Three Profound Books
Over the last 25 years there have been three books that have profoundly changed the way organizations operate, the way they engage people inside the organization and how they collaborate with the global community. Kenneth H. Blanchard and Spencer Johnson in The One Minute Manager (1981) discussed the traits and behaviors of successful managers, which include talking to your people, establishing challenging, but attainable expectations and rewarding individuals when they achieve those expectations. The aspect we tried to introduce to that thinking was diversity. It was, and still is, important to recognize that the people with whom managers speak will not always look like them, act like them or even come from the same cultural background. Managers not only need to communicate with their people, but they also must recognize the diversity of these individuals and appreciate how that diversity can influence the interaction and the individual’s success.
Thomas J. Peters and Robert H. Waterman in In Search of Excellence (1982) redefined the characteristics of organizational excellence. Based on a study of some of America’s best-run companies, it established the basic principles that when implemented would almost guarantee a higher probability of success. The fundamental message I took from the book, though, was the concept of zero defects and achieving higher levels of performance. At the time quality and excellence, to American companies, meant “good, but with acceptable defects.” The book challenged that norm and insisted that excellence meant “zero defects,” even pointing to Japanese manufacturers who were achieving this goal as an example. The sea change caused by this book resulted in “zero defects” being the only measure of organizational quality and a new standard for operational performance excellence in organizations. They established a new operational performance bar for organizations.

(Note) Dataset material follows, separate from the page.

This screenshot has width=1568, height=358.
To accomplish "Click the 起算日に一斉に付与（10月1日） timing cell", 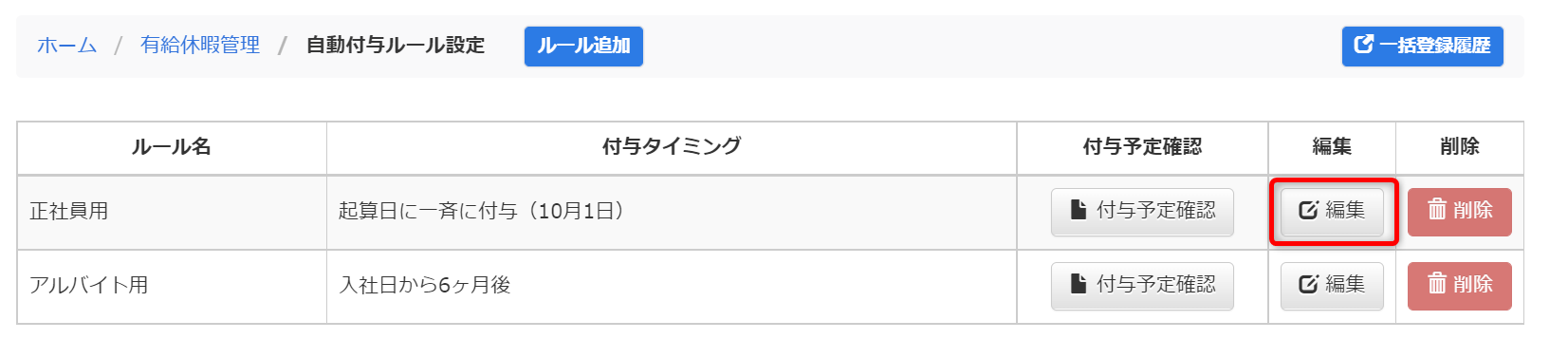I will pos(672,212).
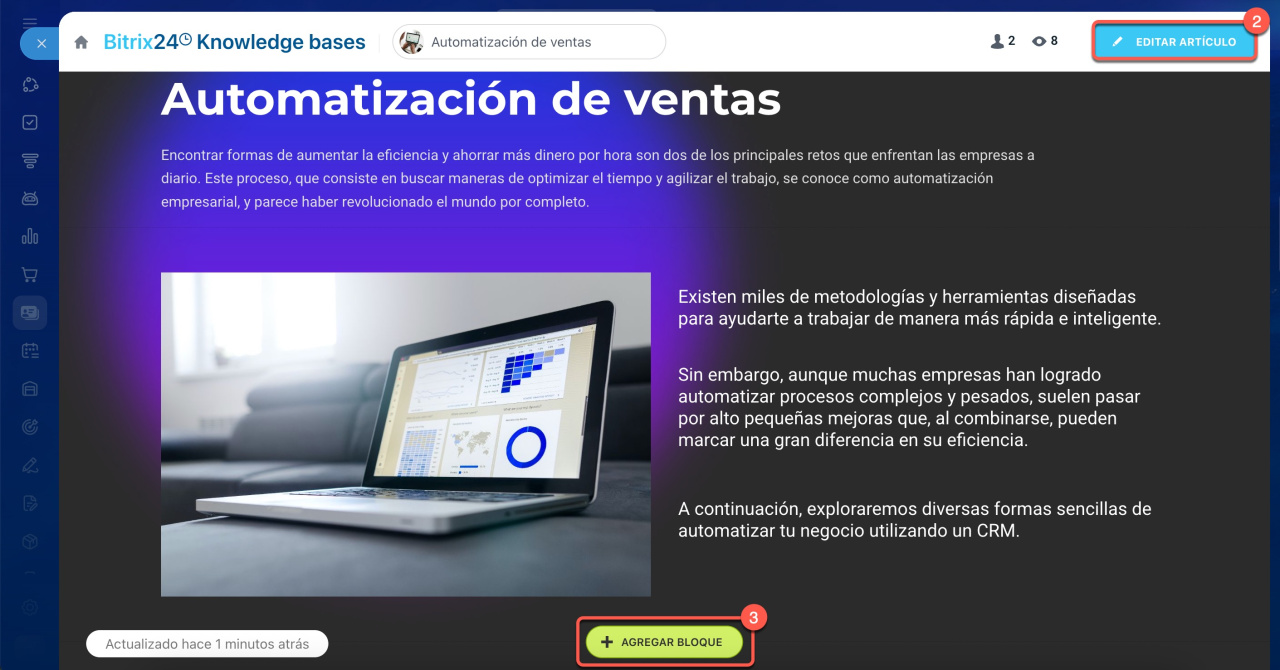Open the Tasks checkmark icon in the sidebar
The width and height of the screenshot is (1280, 670).
click(30, 122)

A monumental shift in how we as humans will interact differently than we have in the past and how this will change the way we do business was predicted in 2006’s Wikinomics: How Mass Collaboration Changes Everything by Don Tapscott and Anthony D. Williams. Knowledge is no longer exclusively internal and organizations that do not tap the global knowledge existing outside their four walls will not survive in the 21st century, according to the authors. In this new era of innovation the concepts of open-sourcing, mass collaboration and co-creation are inseparable and can establish every business as a global business. In the past, the giants of industry could make it difficult and expensive for a start-up to establish itself, essentially blocking competition. However, the Internet has flattened the world and has become the key tool of globalization. It has so decreased the price of entry for businesses establishing themselves in the global marketplace that every organization must now operate as if competitors are being born every day.
The messages in The One Minute Manager and In Search of Excellence are as relevant today as they were 25 years ago while the projections in Wikinomics are as revolutionary and groundbreaking as any I have seen. If you are part of an organization that is ready to learn about the necessary mindsets, skill sets and competencies that will prepare you for the demands of business in the 21st Century, then I encourage you to pick up a copy each of these books.